#### Work item:
Please leave out pictures and print exactly the lines from the one that has "Image resolution: width=894" through the last line of the material below.

····················

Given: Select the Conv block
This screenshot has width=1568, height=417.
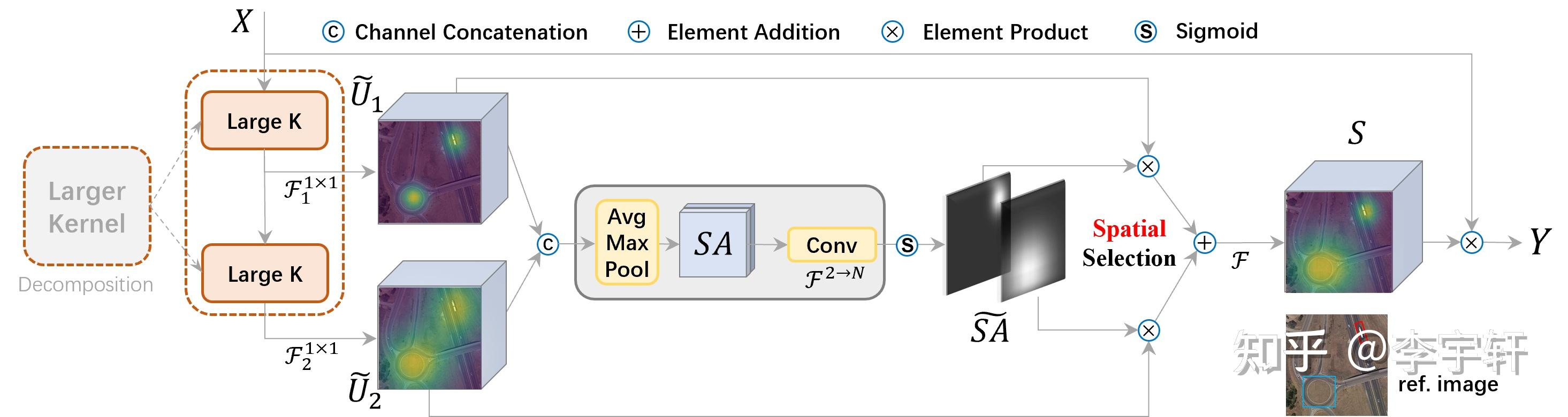Looking at the screenshot, I should pyautogui.click(x=832, y=245).
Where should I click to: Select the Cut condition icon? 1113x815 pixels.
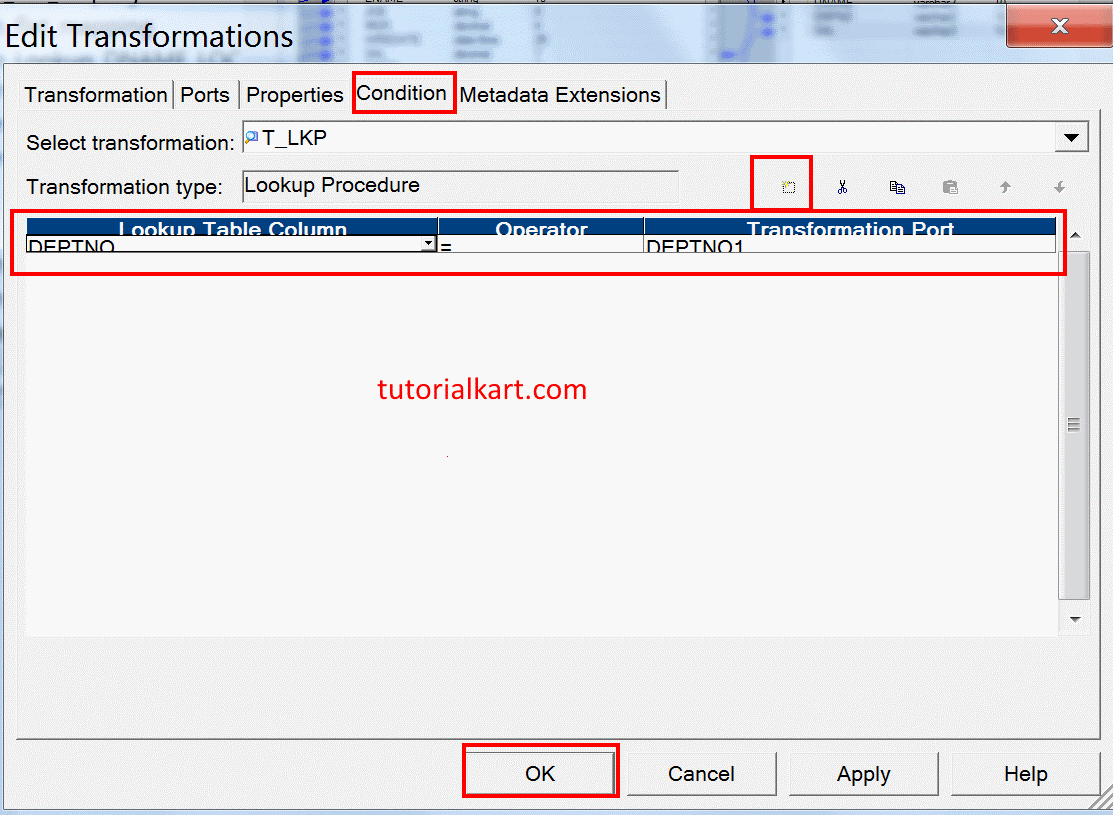843,187
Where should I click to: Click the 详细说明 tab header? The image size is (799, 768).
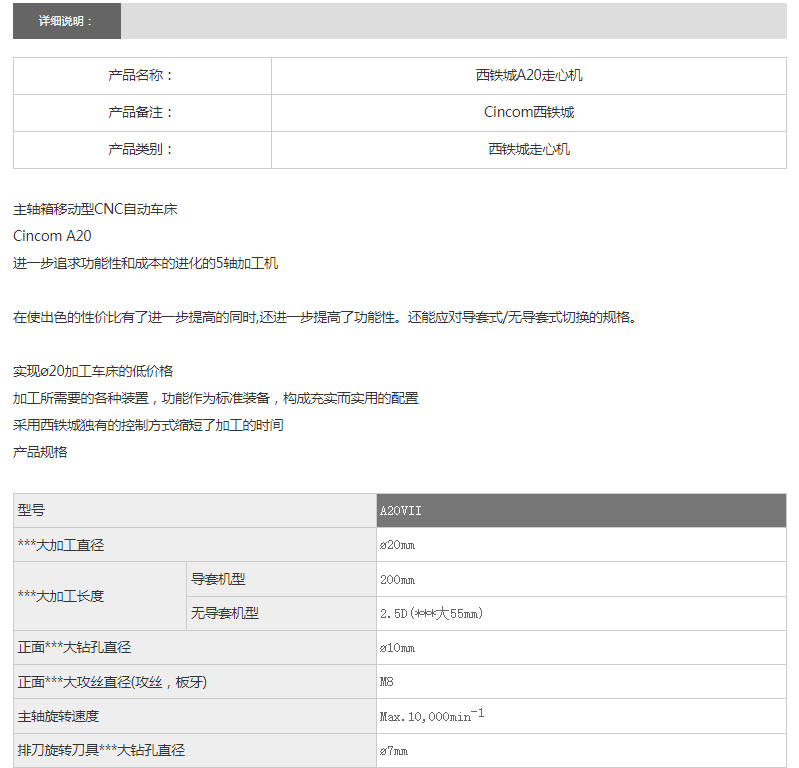click(x=66, y=21)
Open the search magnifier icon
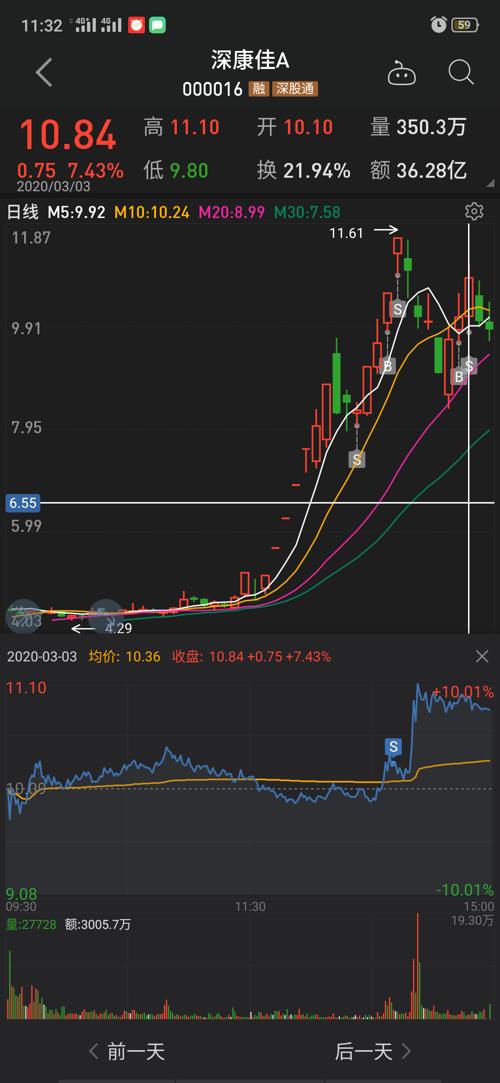Image resolution: width=500 pixels, height=1083 pixels. (x=460, y=72)
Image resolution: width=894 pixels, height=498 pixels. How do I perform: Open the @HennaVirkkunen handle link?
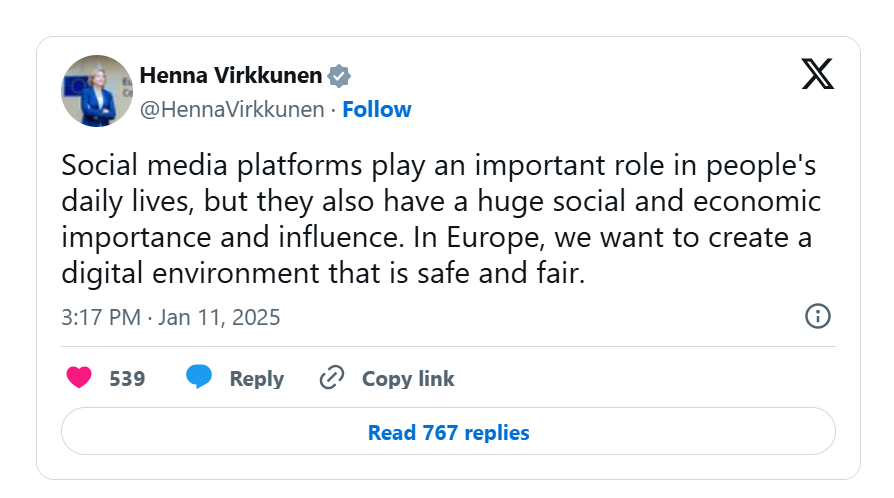[232, 110]

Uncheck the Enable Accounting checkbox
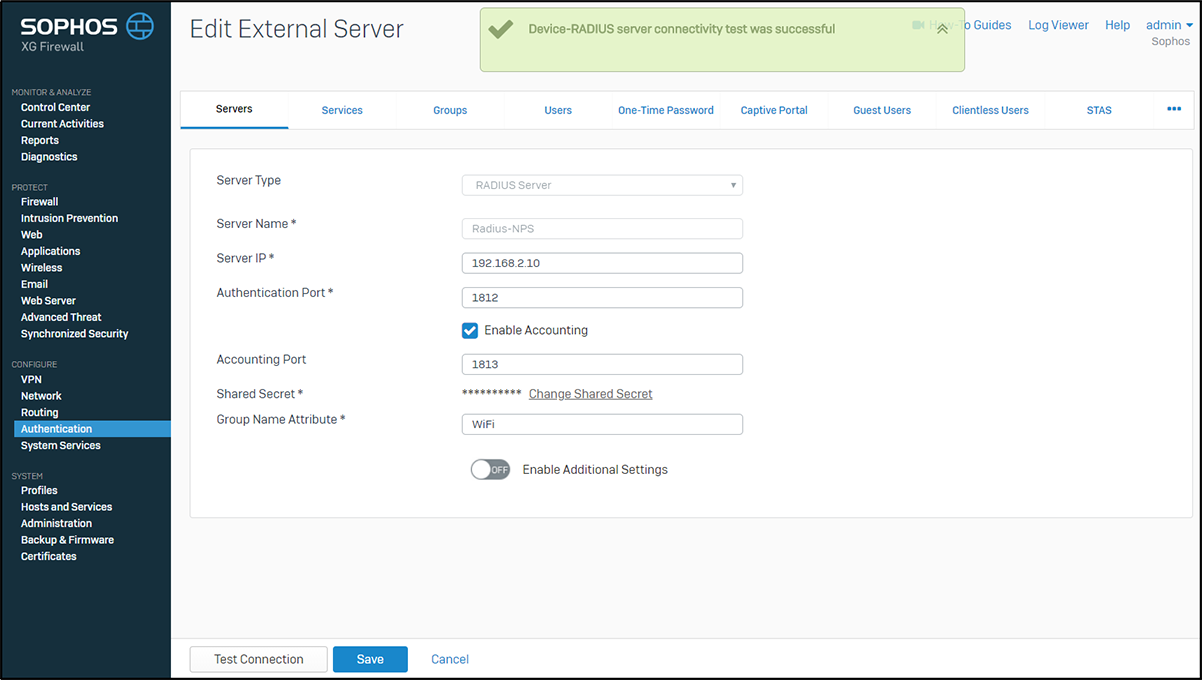[x=470, y=330]

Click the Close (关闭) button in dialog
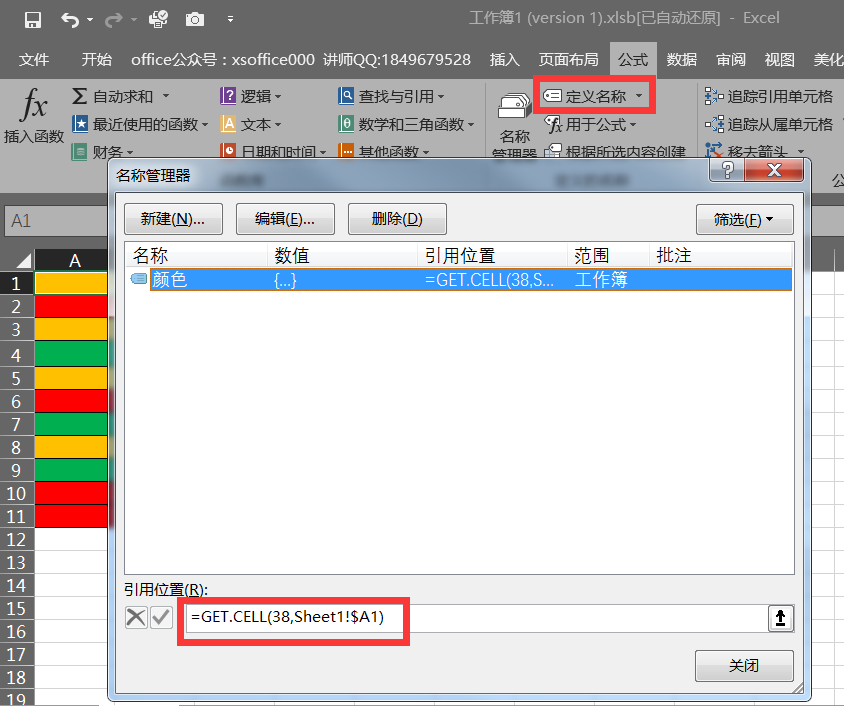point(743,665)
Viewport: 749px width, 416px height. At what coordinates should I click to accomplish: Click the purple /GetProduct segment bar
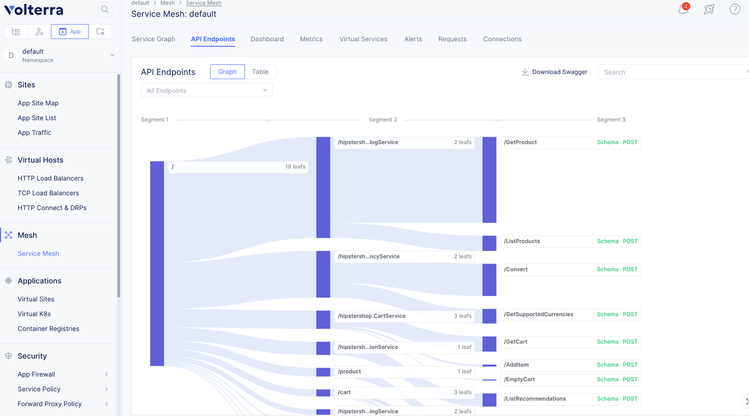[489, 180]
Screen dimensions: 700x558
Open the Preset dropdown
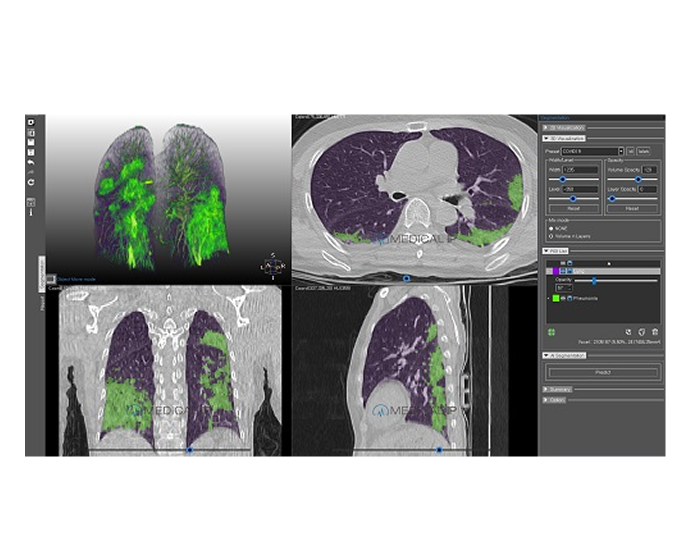(592, 152)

····················

#### Answer to this task:
Image resolution: width=894 pixels, height=498 pixels. How do I perform: Open the @HennaVirkkunen handle link?
[232, 110]

Uncheck the Enable Accounting checkbox
[x=470, y=330]

Click the Close (关闭) button in dialog
point(743,665)
Viewport: 749px width, 416px height. At what coordinates should I click to accomplish: Click the purple /GetProduct segment bar
[489, 180]
Screen dimensions: 700x558
Open the Preset dropdown
(592, 152)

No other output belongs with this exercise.